---------- Given records
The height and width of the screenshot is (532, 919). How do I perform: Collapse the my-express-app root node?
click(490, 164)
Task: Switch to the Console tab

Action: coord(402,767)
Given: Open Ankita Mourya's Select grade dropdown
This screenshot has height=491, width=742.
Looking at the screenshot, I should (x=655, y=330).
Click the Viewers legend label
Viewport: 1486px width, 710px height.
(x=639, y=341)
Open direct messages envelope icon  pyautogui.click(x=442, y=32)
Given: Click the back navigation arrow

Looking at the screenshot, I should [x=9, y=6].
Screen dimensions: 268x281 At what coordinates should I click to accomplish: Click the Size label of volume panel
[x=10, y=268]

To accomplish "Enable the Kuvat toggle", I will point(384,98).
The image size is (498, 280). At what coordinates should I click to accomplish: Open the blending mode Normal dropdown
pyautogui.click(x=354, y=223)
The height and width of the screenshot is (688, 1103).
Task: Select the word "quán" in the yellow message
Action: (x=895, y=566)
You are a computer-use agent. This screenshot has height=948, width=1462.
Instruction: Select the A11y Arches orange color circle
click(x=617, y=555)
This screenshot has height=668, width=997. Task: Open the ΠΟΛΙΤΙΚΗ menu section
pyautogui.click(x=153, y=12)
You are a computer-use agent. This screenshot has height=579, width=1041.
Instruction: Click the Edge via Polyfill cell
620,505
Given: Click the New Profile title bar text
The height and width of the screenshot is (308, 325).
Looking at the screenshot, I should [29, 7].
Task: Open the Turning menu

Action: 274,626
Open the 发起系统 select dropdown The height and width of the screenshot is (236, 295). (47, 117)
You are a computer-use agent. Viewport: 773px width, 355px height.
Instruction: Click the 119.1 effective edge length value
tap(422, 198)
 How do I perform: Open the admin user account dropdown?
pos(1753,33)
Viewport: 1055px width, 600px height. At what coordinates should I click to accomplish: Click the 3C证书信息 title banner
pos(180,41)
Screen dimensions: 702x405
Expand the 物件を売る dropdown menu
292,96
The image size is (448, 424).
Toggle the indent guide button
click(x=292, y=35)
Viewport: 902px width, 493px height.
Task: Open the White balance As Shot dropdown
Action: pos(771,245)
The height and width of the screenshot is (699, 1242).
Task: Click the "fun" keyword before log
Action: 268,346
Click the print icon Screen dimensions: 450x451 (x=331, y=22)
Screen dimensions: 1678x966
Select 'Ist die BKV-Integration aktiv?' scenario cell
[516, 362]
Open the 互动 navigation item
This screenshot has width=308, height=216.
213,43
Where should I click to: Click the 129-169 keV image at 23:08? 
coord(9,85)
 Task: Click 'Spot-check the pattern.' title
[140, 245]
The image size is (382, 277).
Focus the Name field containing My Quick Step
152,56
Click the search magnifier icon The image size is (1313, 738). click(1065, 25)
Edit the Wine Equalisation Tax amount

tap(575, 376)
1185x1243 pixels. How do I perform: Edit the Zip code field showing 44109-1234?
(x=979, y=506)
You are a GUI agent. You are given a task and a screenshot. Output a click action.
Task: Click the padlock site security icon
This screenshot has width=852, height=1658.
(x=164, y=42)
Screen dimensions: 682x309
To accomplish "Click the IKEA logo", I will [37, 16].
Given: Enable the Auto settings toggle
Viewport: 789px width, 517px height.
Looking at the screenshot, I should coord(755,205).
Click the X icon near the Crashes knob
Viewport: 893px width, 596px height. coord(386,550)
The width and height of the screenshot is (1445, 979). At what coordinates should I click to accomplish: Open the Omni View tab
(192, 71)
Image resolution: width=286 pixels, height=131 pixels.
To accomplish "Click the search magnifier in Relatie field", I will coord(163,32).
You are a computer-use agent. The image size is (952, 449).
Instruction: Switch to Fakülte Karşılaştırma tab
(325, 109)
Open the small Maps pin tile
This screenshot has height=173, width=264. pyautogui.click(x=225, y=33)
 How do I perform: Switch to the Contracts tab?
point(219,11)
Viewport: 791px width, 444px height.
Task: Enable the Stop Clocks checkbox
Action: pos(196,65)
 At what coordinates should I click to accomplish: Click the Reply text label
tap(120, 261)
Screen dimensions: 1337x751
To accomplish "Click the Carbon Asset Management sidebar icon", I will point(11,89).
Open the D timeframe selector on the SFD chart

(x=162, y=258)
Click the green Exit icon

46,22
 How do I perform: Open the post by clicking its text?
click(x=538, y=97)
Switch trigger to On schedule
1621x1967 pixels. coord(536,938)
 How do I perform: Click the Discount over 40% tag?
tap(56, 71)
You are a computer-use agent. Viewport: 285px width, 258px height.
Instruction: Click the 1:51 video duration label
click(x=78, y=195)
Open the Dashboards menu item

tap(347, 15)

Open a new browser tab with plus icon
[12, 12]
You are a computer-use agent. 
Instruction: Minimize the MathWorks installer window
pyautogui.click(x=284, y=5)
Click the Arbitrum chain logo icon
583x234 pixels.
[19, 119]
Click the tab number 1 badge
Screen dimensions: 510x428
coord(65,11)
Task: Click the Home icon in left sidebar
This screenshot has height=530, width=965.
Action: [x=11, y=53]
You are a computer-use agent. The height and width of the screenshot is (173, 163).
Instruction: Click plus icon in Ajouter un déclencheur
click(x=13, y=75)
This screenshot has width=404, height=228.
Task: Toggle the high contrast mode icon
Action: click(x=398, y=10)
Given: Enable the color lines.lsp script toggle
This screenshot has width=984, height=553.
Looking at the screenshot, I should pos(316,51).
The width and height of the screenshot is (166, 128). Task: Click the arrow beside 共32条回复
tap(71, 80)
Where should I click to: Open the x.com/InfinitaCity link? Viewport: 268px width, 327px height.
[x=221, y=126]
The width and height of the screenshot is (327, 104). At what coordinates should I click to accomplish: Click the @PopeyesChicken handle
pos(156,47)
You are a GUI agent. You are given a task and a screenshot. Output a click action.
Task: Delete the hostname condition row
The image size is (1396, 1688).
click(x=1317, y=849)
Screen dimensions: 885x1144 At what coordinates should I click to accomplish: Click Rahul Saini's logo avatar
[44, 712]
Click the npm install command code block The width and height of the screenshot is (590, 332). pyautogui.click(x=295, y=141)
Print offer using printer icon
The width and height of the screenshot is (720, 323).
--------------------
(Task brief): What is asked for is an exact copy of the lines above from the one containing "Viewport: 1055px width, 600px" through the one containing "The image size is (448, 424).", and only those.

(Problem solution):
Viewport: 1055px width, 600px height. At what coordinates should I click to accomplish: Click the 3C证书信息 title banner
pos(180,41)
Screen dimensions: 702x405
Expand the 物件を売る dropdown menu
292,96
The image size is (448, 424).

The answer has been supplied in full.